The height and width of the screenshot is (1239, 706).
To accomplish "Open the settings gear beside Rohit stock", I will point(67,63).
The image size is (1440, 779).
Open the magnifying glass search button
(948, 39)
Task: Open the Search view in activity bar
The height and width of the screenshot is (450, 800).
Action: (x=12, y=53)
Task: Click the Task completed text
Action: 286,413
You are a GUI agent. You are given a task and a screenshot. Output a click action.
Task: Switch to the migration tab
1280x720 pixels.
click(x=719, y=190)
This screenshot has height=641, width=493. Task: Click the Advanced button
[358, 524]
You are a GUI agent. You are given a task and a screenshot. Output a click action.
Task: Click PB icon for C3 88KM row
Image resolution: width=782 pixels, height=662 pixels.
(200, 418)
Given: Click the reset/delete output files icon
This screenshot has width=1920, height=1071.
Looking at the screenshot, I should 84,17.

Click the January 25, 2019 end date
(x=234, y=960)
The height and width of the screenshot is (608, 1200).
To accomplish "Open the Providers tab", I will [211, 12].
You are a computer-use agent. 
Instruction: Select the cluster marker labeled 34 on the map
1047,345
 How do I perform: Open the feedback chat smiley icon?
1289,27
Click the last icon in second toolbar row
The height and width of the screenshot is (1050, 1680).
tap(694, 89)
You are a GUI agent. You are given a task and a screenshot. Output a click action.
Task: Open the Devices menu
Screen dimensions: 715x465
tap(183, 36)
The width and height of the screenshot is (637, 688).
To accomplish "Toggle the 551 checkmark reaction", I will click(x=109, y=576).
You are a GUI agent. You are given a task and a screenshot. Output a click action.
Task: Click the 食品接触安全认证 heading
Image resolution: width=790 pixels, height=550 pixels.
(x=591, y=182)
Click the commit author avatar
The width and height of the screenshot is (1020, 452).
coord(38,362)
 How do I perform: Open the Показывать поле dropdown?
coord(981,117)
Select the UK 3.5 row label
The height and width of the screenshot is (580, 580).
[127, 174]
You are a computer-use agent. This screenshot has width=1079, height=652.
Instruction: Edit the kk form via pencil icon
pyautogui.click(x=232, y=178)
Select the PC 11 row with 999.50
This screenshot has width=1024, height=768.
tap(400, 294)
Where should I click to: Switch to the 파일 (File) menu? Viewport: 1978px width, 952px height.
• • • • •
Problem to work on: Rewrite the items above as a numbered list with one line per number, and leave out any blank lines.

Finished exercise:
1. The height and width of the screenshot is (1239, 706).
2. To accomplish "Open the settings gear beside Rohit stock", I will point(67,63).
3. The image size is (1440, 779).
4. Open the magnifying glass search button
5. (948, 39)
6. Task: Open the Search view in activity bar
7. The height and width of the screenshot is (450, 800).
8. Action: (x=12, y=53)
9. Task: Click the Task completed text
10. Action: 286,413
11. You are a GUI agent. You are given a task and a screenshot. Output a click action.
12. Task: Switch to the migration tab
13. 1280x720 pixels.
14. click(x=719, y=190)
15. This screenshot has height=641, width=493. Task: Click the Advanced button
16. [358, 524]
17. You are a GUI agent. You are given a task and a screenshot. Output a click action.
18. Task: Click PB icon for C3 88KM row
19. Image resolution: width=782 pixels, height=662 pixels.
20. (200, 418)
21. Given: Click the reset/delete output files icon
22. This screenshot has width=1920, height=1071.
23. Looking at the screenshot, I should 84,17.
24. Click the January 25, 2019 end date
25. (x=234, y=960)
26. The height and width of the screenshot is (608, 1200).
27. To accomplish "Open the Providers tab", I will [211, 12].
28. You are a computer-use agent. 
29. Instruction: Select the cluster marker labeled 34 on the map
30. 1047,345
31.  How do I perform: Open the feedback chat smiley icon?
32. 1289,27
33. Click the last icon in second toolbar row
34. The height and width of the screenshot is (1050, 1680).
35. tap(694, 89)
36. You are a GUI agent. You are given a task and a screenshot. Output a click action.
37. Task: Open the Devices menu
38. Screen dimensions: 715x465
39. tap(183, 36)
40. The width and height of the screenshot is (637, 688).
41. To accomplish "Toggle the 551 checkmark reaction", I will click(x=109, y=576).
42. You are a GUI agent. You are given a task and a screenshot. Output a click action.
43. Task: Click the 食品接触安全认证 heading
44. Image resolution: width=790 pixels, height=550 pixels.
45. (x=591, y=182)
46. Click the commit author avatar
47. The width and height of the screenshot is (1020, 452).
48. coord(38,362)
49.  How do I perform: Open the Показывать поле dropdown?
50. coord(981,117)
51. Select the UK 3.5 row label
52. The height and width of the screenshot is (580, 580).
53. [127, 174]
54. You are a computer-use agent. This screenshot has width=1079, height=652.
55. Instruction: Edit the kk form via pencil icon
56. pyautogui.click(x=232, y=178)
57. Select the PC 11 row with 999.50
58. This screenshot has width=1024, height=768.
59. tap(400, 294)
60. Where should I click to: Switch to the 파일 (File) menu? Viewport: 1978px width, 952px height.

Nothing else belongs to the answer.